• [Tareas del ejercicio]:
1: Reproduzca literalmente el pasaje del fragmento sobre la vacunación canina en Campelo, comenzando por "La campaña anual" y continuando hasta "su manera, supongo.".
2: Según el fragmento sobre la vacunación canina en Campelo, ¿frente a qué lugar se agolpaban los vecinos para presenciar el espectáculo?

• [Fragmento proporcionado]:
.....

La campaña anual de vacunación canina solía atraer el interés de los vecinos más curiosos y ociosos del lugar, por lo general niños, parados, jubilados y yernos de poca valía que se agolpaban frente a la sacristía de la iglesia para disfrutar del espectáculo. Son las cosas que tiene el medio rural y mientras Vigo o Madrid se convulsionaban frenéticamente impulsados por la movida de los ochenta, en Campelo nos entreteníamos contemplando cómo un desconocido jeringueaba a unos cuantos perros; cada uno entiende la modernidad a su manera, supongo.

.....

• [Material de partida]:
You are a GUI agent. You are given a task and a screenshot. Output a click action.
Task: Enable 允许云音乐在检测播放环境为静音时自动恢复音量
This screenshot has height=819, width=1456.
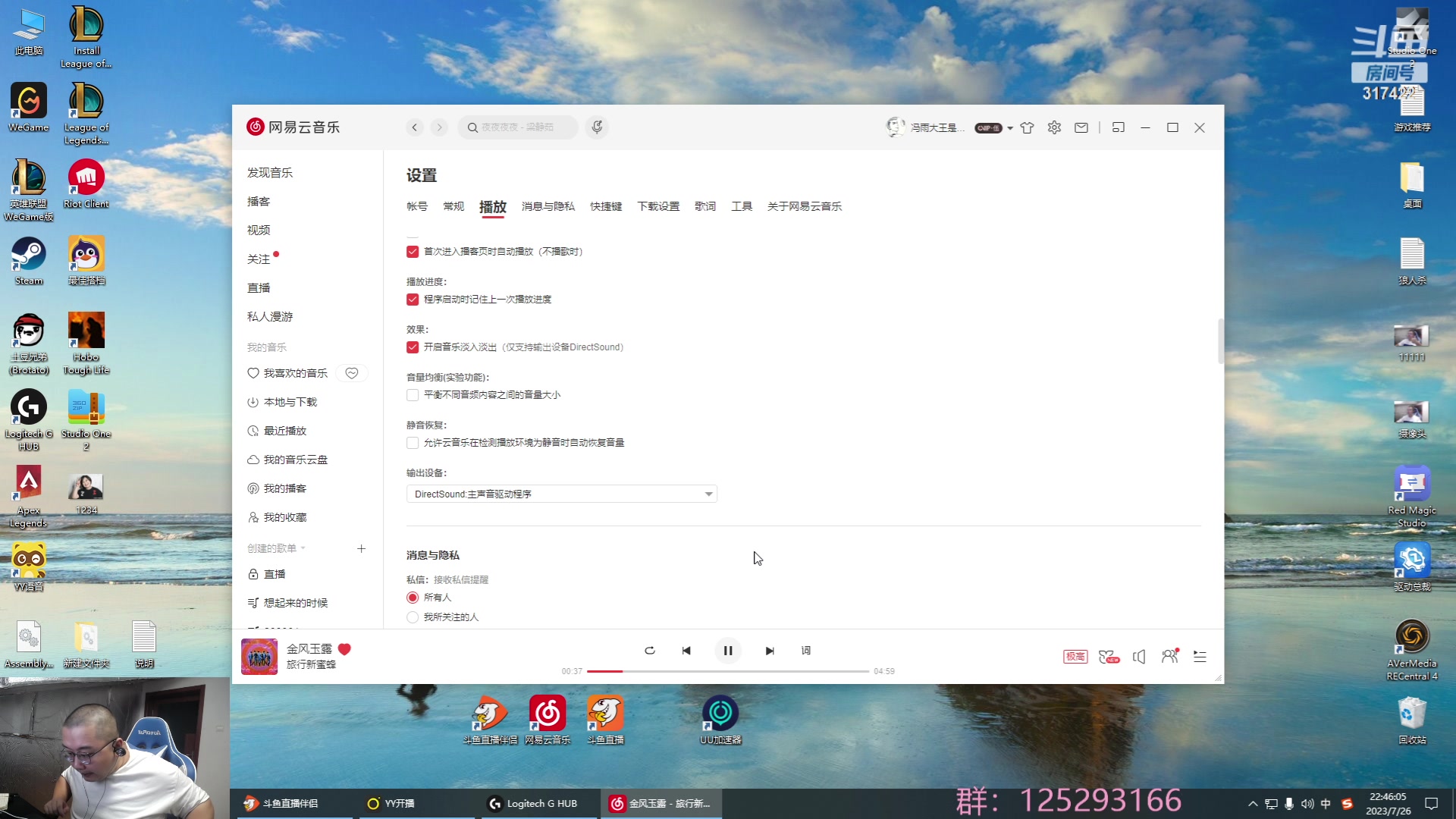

.....

• [Resultados obtenidos]:
1:
La campaña anual de vacunación canina solía atraer el interés de los vecinos más curiosos y ociosos del lugar, por lo general niños, parados, jubilados y yernos de poca valía que se agolpaban frente a la sacristía de la iglesia para disfrutar del espectáculo. Son las cosas que tiene el medio rural y mientras Vigo o Madrid se convulsionaban frenéticamente impulsados por la movida de los ochenta, en Campelo nos entreteníamos contemplando cómo un desconocido jeringueaba a unos cuantos perros; cada uno entiende la modernidad a su manera, supongo.

2: Frente a la sacristía de la iglesia.